Source text:
I have read several literatures on face
detection and it took me quite a while just before the juice-of-understanding
started to flow because it was so difficult to grasp the fundamentals at the
beginning.
To say the least, face detection is not
straight forward as it requires a lot of details to be mastered after which
everything comes easy. So I have thought to share my understanding on the
subject so as to help new-comers gain faster understanding and get through
quickly. I have really tried my best to keep the presentation simple with
illustrative diagrams.
The article is quite lengthy and is
intended to be a comprehensive introduction on the subject and requires
patience to follow the logic through.
Let’s start this presentation by
looking at some important definitions. So what is face detection?
Introduction
Face detection is the process of
detecting face(s) in a digital image. A digital image is a computer file that
can display images which has properties like, resolution, image size, colour or
non-colour. The colour is often defined as a measure of intensity of red, blue,
and green colours.
According to Burgin et al. (2011), Face detection is one of
the most thoroughly explored research areas in computer vision. Face detection
eventually would help humans improve their human-computer interactions in the
future.
Face detection has been used
extensively in biometric applications comparing with other biometrics (Yi et al., 2013), face biometric is
superior because of its non intrusive nature compared to its other counterparts
- iris, fingerprints, finger geometry, hand geometry, hand veins, palm, retina,
voice, because all of these require the voluntary action by a person. Face detection
can be done covertly from a distance and passively without the explicit
participation of a person(s).
Face detection often involves the
detection of one or more faces in an image compared to face/ facial recognition
systems which involves the ability of the system to recognize or identify
people by their facial characteristics directly from a playback video, live-feed
or still images.
Face recognition is different from face
detection; face recognition requires the following four sub-steps which
includes: face detection for finding faces in an image, normalization-step
which enhances the quality of the facial image, face-feature-extraction step
which extracts salient facial features that is useful for distinguishing faces,
and face-matching which involves matching the face against one or many enrolled
faces in a database. Face detection is a prerequisite first step in face
recognition which is mainly used for verification and identification of a
person.
The process of face detection begins
with the image file which is stored in a computer's memory, processed, and
displayed on a computer screen for it to be seen. Face detection is a subset of
object detection systems. Object detection systems are generalized systems that
can detect any object with the classifier trained to identify the objects - it
could be a face, human form, a cat, shoe, banana, apples - just anything that
is an object. Other areas of object detection include gait analysis – which
involves study of human walking patterns.
Application
Face detection application is currently
helping blind people ‘perceive’ photos through their mobile apps. Face
detection is helping disabled people improve their daily lives, and maybe
utilize hand-free alternative in other applications. It also features in facial
tracking in safety applications in using heavy equipment or nuclear equipment
and detecting sleepiness or lack of attention while driving or using hazardous
machines.

To be done:
A - Answer these questions from the face detection article, one per line:
(i) Intensities of which colors often define color in a digital image?
(ii) What quality of the face biometric makes it superior to its counterparts?
(iii) What does gait analysis involve?
B - Carry the face detection article forward, beginning after its final sentence about detecting sleepiness or lack of attention.

Dataset extract:
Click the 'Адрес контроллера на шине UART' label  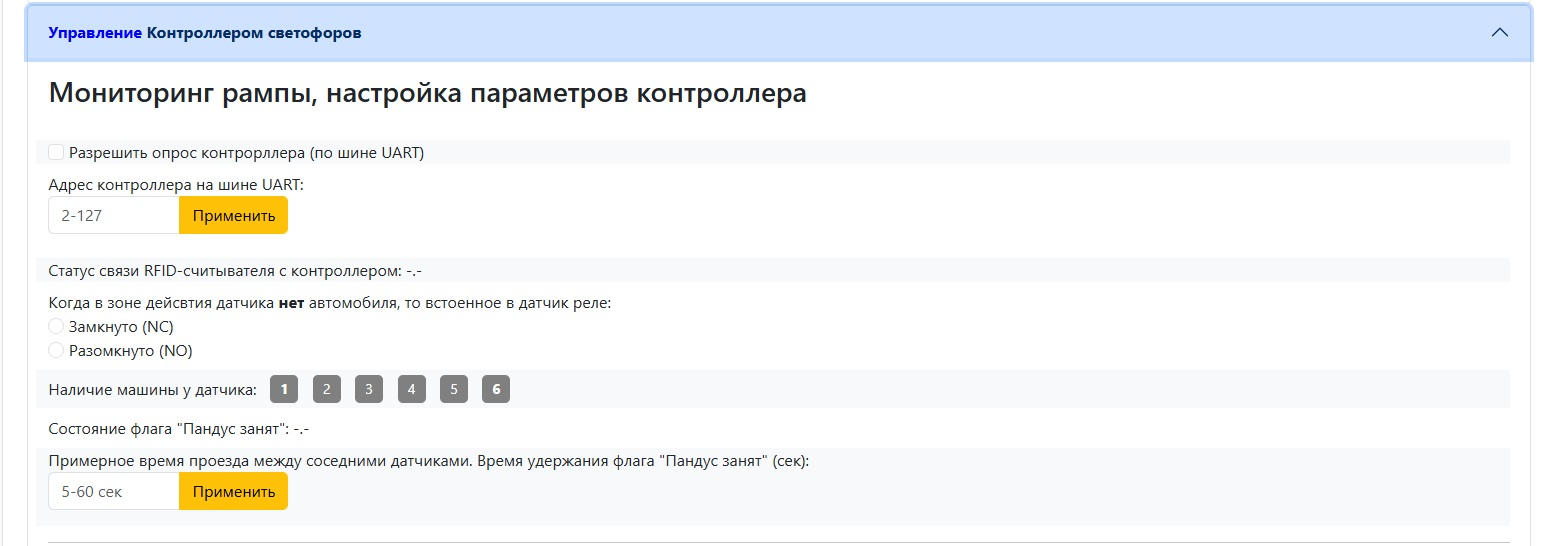pos(176,184)
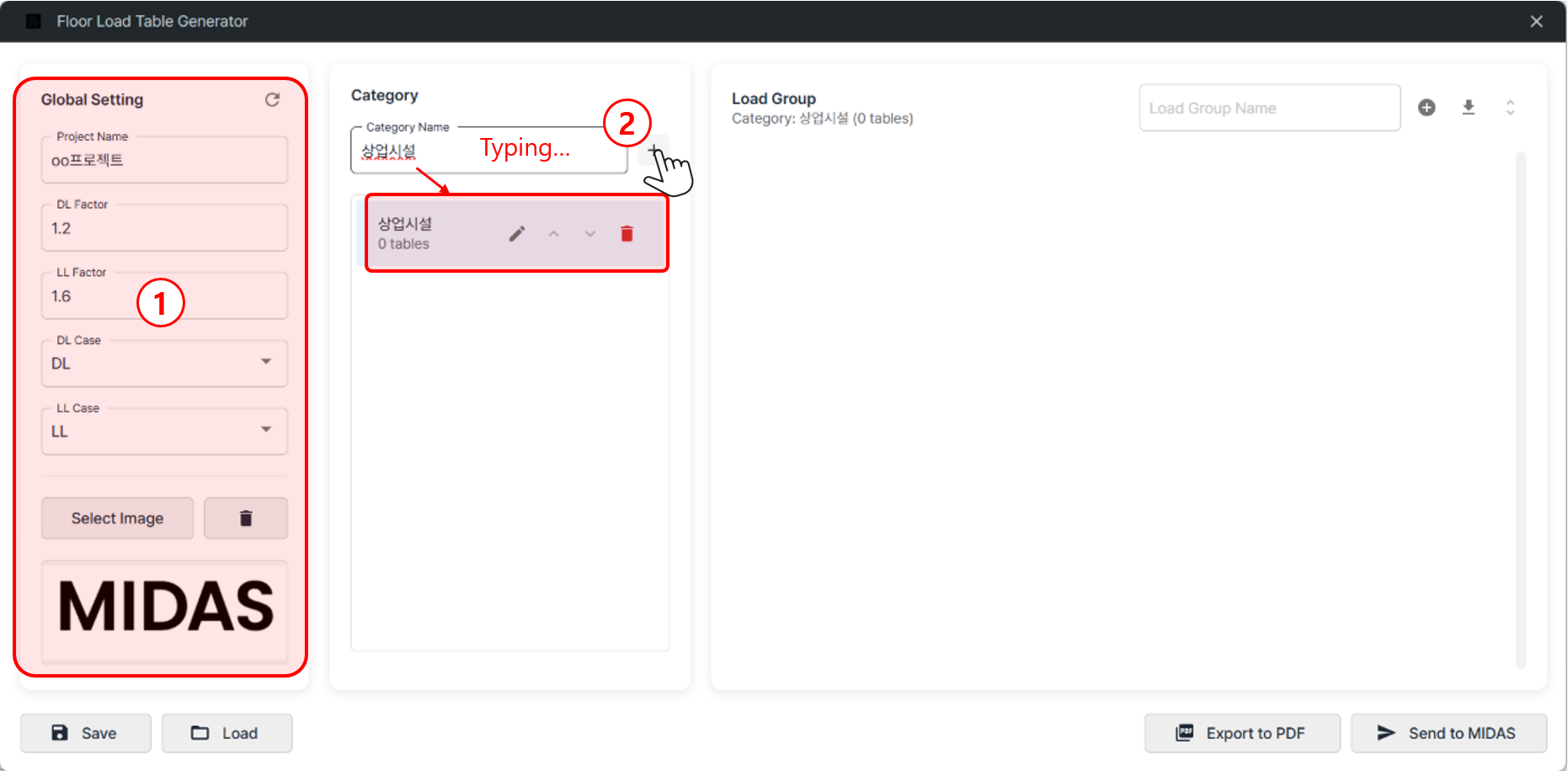
Task: Click the Global Setting refresh icon
Action: 272,100
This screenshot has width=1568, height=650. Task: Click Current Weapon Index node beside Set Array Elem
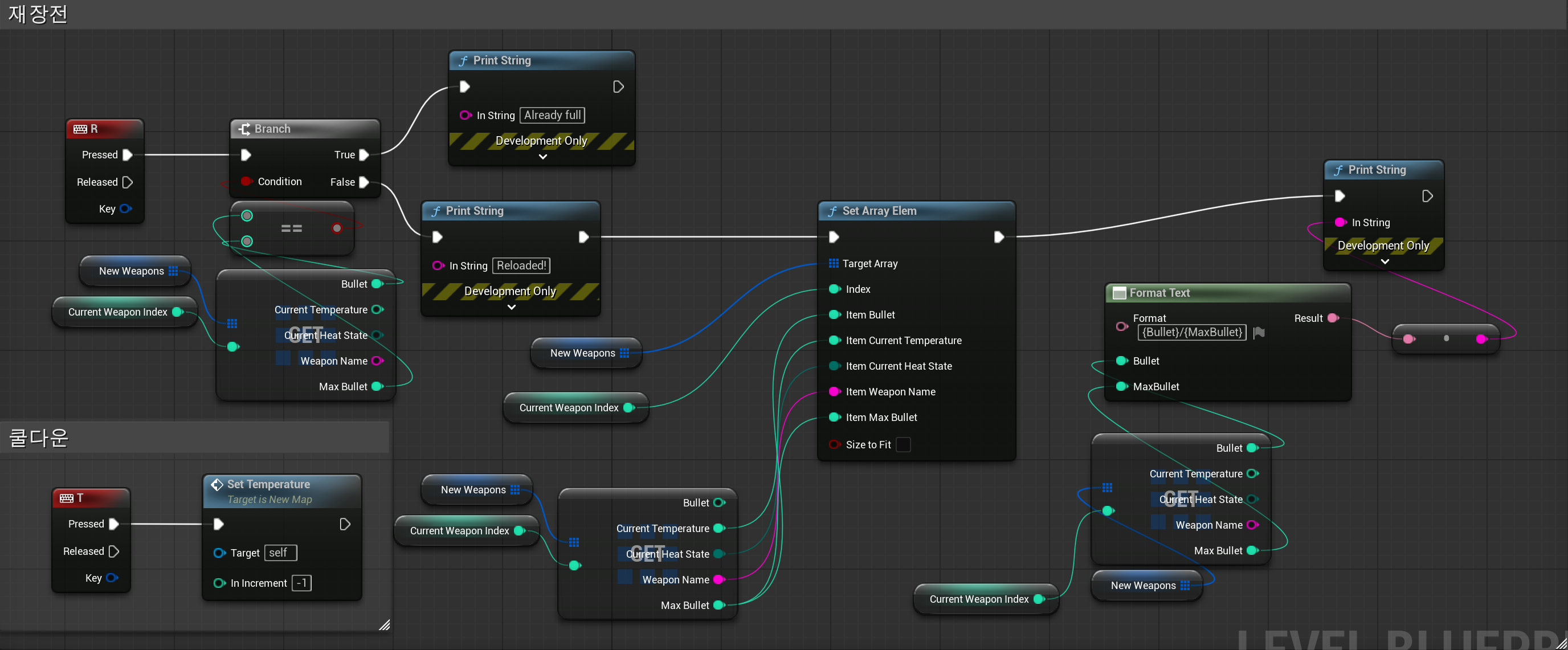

Outputs in order:
A -
(i) Red, blue, and green.
(ii) Its non-intrusive nature.
(iii) The study of human walking patterns.

B -
Further, it is used in video
applications, used in chewing analysis, facial motion analysis, etc. The goal
of a face detection system is to determine whether or not there are any faces
in the image field, and if present return the location and extent of each face
(Nenad, 2012).
Face detection is often affected by
pose, rotation, poor illumination of the image/face, facial expressions,
occlusion, distance of face in the image, etc. In practical scenarios, for
instance, a video surveillance feed most times capture faces that are non-ideal
or unconstrained and poorly lit, poor visibility of the images as a result of
weather conditions, and also the distance of the faces on the images could be
potential problems for the system.
For instance, there are two possible
scenarios in how this technology may be used - constrained (or controlled) and
unconstrained (or uncontrolled) environments.
Constrained environment is a scenario
when the faces in the image are ensured to be frontal, i.e. facing the camera
(sometimes head may be rotated like in figure above), so that it would be easy
for the algorithm to detect the face(s) more easily. That would mean that
facial images in an unconstrained environment, that is, faces looking away from
the camera may be more difficult to detect because of angular pose or rotations
of the faces.
Unconstrained scenario: detected faces of people in MM-Airport-2, Ikeja, Lagos. Image source: the News |
In 2001, Viola and Jones (also known as
Viola-Jones) invented a framework for detecting objects and it was refined to
be used for face detection. The framework later became the industry de-facto
standard for implementing object or face detection systems.
Further, according to Bober and
Pasehalakis (2012), numerous methodologies exist for implementing face
detection systems;
(I) Appearance-based: This approach
treat face detection as a recognition problem and in general do not utilize
human knowledge of facial appearances, but rely on machine learning and
statistical methods to ascertain such characteristics.
(II)
Feature-based approach involves detecting human facial properties such
as eyes, nose, or parts or combination thereof, and it usually rely on
low-level operators and heuristics rules of human face structure.
(III) Color based technique may be
described as a subset of feature-based method, where the feature in question is
the colour of the human skin.
In their novelty object detection
framework, Paul Viola and Michael Jones discovered a way to utilize image
filters (known as Haar rectangle features) to probe images for the absence or
presence of faces. The filters were implemented to locate facial features in an
image. These rectangle filters or features were based on the work of a
Hungarian-Jewish mathematician Alfred Haar.
Haar rectangle features |
Viola-Jones used several different rectangle
haar features of the same size in their framework; the first is a light block
next to a dark one, horizontally. The second is the same but vertically. The
third is light block sandwiched between two dark blocks (or otherwise). The
fourth constitutes four rectangles as shown.
Face
Detection Architecture
Typical face detection architecture is
shown below; this architecture is basic and can include more modules depending
on the complexity of the design.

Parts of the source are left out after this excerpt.